From: Mobilising knowledge between practitioners and researchers to iteratively refine a complex intervention (DAFNEplus) pre-trial: protocol for a structured, collaborative working group process

The DAFNEplus programme originates from the DAFNE (Dose Adjustment for Normal Eating) 5-day structured education programme for people with type 1 diabetes, which is widely delivered as part of routine clinical care in the UK and other countries [15, 16]. The current DAFNE programme is delivered by diabetes specialist nurses, dietitians and physicians and provides adults with type 1 diabetes training in flexible intensive insulin therapy to enable them to adjust their insulin doses and improve blood glucose control. People attending DAFNE courses are:
(1) Taught how to count carbohydrates and, using ratios, to calculate mealtime insulin dose requirements relative to the amounts of carbohydrate ingested;
(2) Advised to undertake regular review of blood glucose data and how to interpret patterns or changes in readings to inform adjustments to mealtime ratios and basal insulin doses to ensure readings are maintained within clinically recommended ranges; and
(3) Instructed how to calculate and use corrective doses of insulin or additional carbohydrate to maintain blood glucose readings within recommended target ranges.
Following their courses, participants are invited to attend an optional group follow-up session 6–8 weeks later before returning to attend routine clinical appointments every 6–12 months.

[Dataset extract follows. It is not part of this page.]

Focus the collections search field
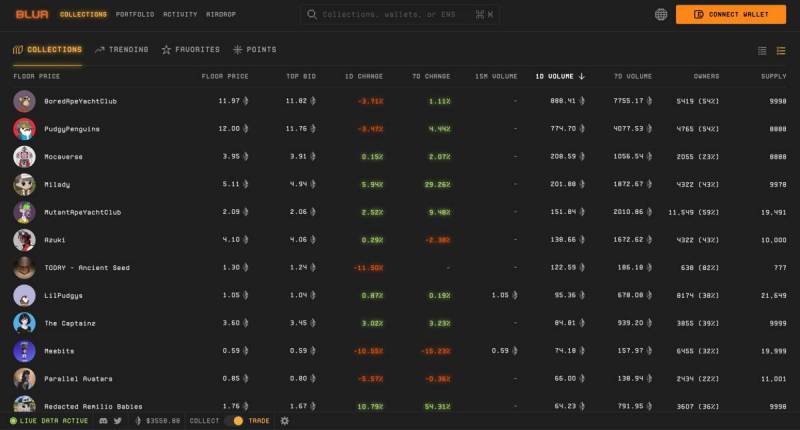(400, 15)
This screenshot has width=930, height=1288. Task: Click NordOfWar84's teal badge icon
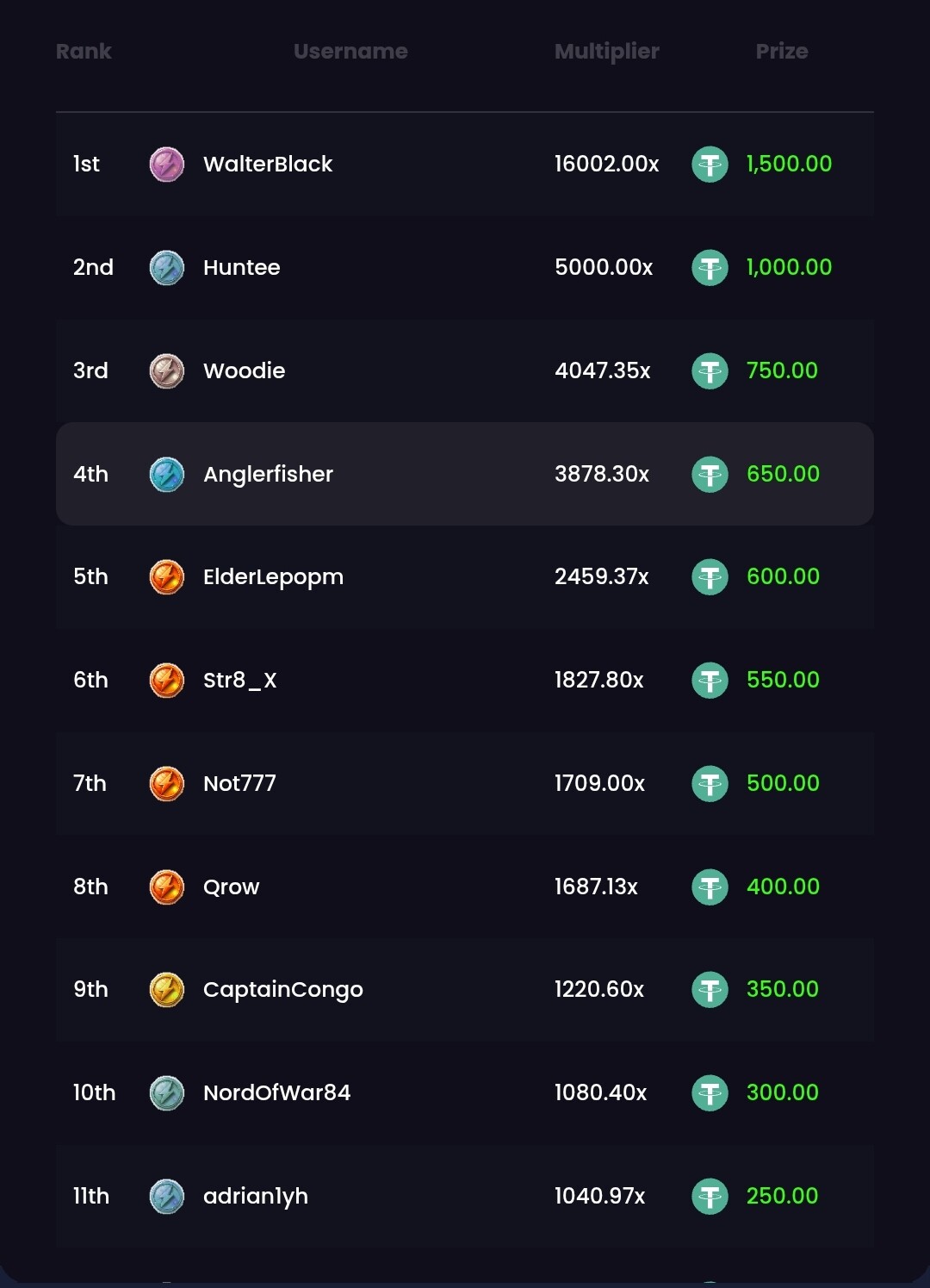click(x=167, y=1093)
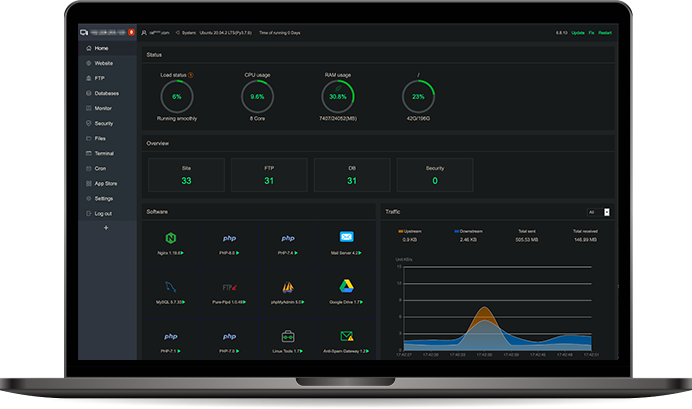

An RCT to evaluate DAFNE established the importance of providing structured education to teach diabetes self-management skills to enable people with type 1 diabetes to better manage the disease [17]. However, although DAFNE has been shown to help people initially improve their glycaemic control, many are unable to sustain these improvements and control their blood glucose levels consistently over time [18]. A programme of research funded by the National Institute for Health Research (NIHR) was undertaken to investigate why people struggle over time and identified that DAFNE courses often fail to help participants sustain using new skills as part of their everyday lives. This research also highlighted a need to integrate within the DAFNE curriculum both support for behaviour change and structured health professional support, utilising new technologies to assist self-care [15].
In response, a multi-disciplinary research group was established and awarded funding by the NIHR for a new programme grant to develop the DAFNEplus intervention and enhance support provided to participants. This group used findings from the previous DAFNE studies, undertook a systematic review of the literature on structured education programmes and sought input from clinical and health psychologists with expertise in behaviour change to establish three inter-linked work packages to:
(1) Modify the existing DAFNE curriculum and incorporate techniques for initiating and sustaining behaviour changes;
(2) Develop structured follow-up support; and
(3) Develop and assess how digital information communication technologies can be incorporated within the revised intervention to support health behaviours needed to optimise self-management of type 1 diabetes.
The outputs from these projects have been combined and comprise the DAFNEplus intervention which aims to support and motivate participants to manage type 1 diabetes as part of their everyday lives in the longer term. The DAFNEplus pilot study is currently underway to refine each element of the intervention (curriculum, follow-up support and new technologies). This will be followed by a definitive pragmatic cluster RCT of DAFNEplus versus standard DAFNE in 14 DAFNE centres across the UK, due to commence in Autumn 2018.